Search code examples
gittagsbranchgit-branch

How git branches and tags are stored in disks?


I recently checked one of my git repositories at work, which had more than 10,000 branches and more than 30000 tags. The total size of the repo, after a fresh clone is 12Gigs. I am sure there is no reason to have 10000 branches. So I believe they would occupy considerable amount of space in the disks. So, my questions are as follows

  1. How branches and tags are stored in disks, like what data-structure used, what information is stored for every branch?
  2. How do I get the metadata about the branches? like when that branch was created, what the size of the branch is.

Solution

  • All git references (branches, tags, notes, stashes, etc) use the same system. These are:

    • the references themselves, and
    • "reflogs"

    Reflogs are stored in .git/logs/refs/ based on the reference-name, with one exception: reflogs for HEAD are stored in .git/logs/HEAD rather than .git/logs/refs/HEAD.
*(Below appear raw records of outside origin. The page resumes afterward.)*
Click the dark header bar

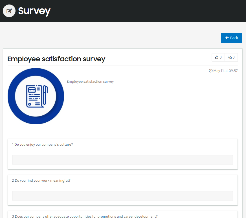tap(123, 11)
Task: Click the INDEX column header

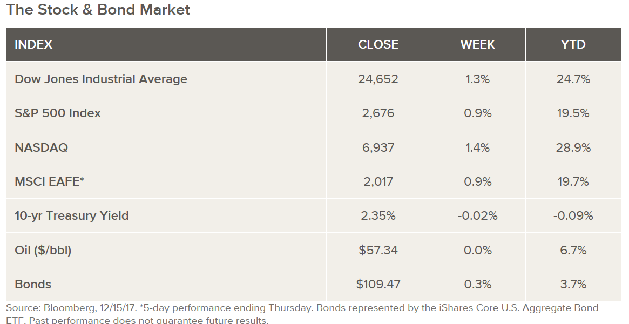Action: 33,44
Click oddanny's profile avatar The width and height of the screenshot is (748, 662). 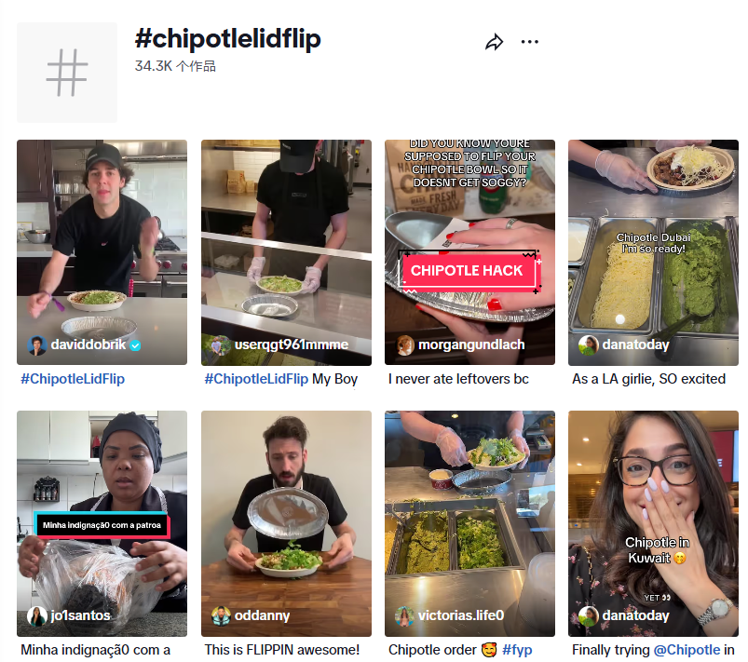click(x=221, y=615)
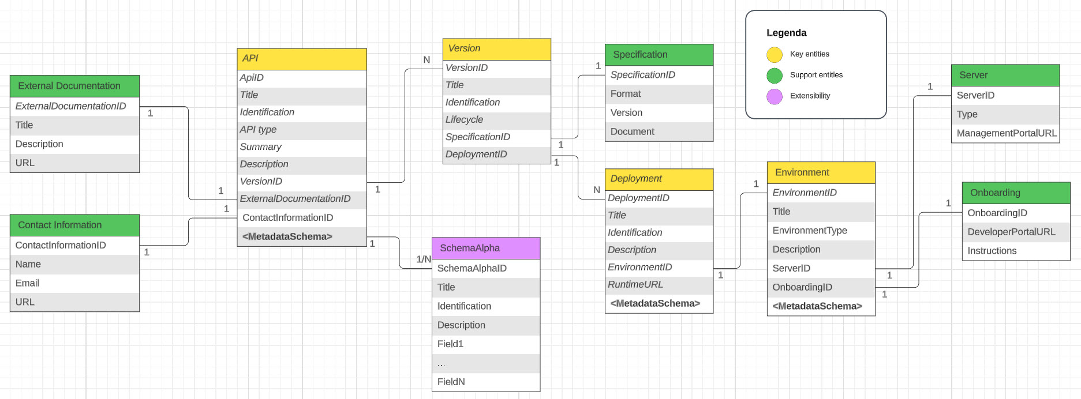Select the Specification entity header
Viewport: 1081px width, 399px height.
pyautogui.click(x=659, y=55)
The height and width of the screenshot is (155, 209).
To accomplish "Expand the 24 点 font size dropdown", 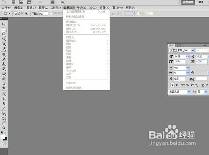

    References come either "loose" or "packed". Packed refs are in .git/packed-refs, which is a flat file of (SHA-1, refname) pairs for simple refs, plus extra information for annotated tags. "Loose" refs are in .git/refs/name. These files contain either a raw SHA-1 (probably the most common), or the literal string ref: followed by the name of another reference for symbolic refs (usually only for HEAD but you can make others). Symbolic refs are not packed (or at least, I can't seem to make that happen :-) ).

    Packing tags and "idle" branch heads (those that are not being updated actively) saves space and time. You can use git pack-refs to do this. However, git gc invokes git pack-refs for you, so generally you don't need to do this yourself.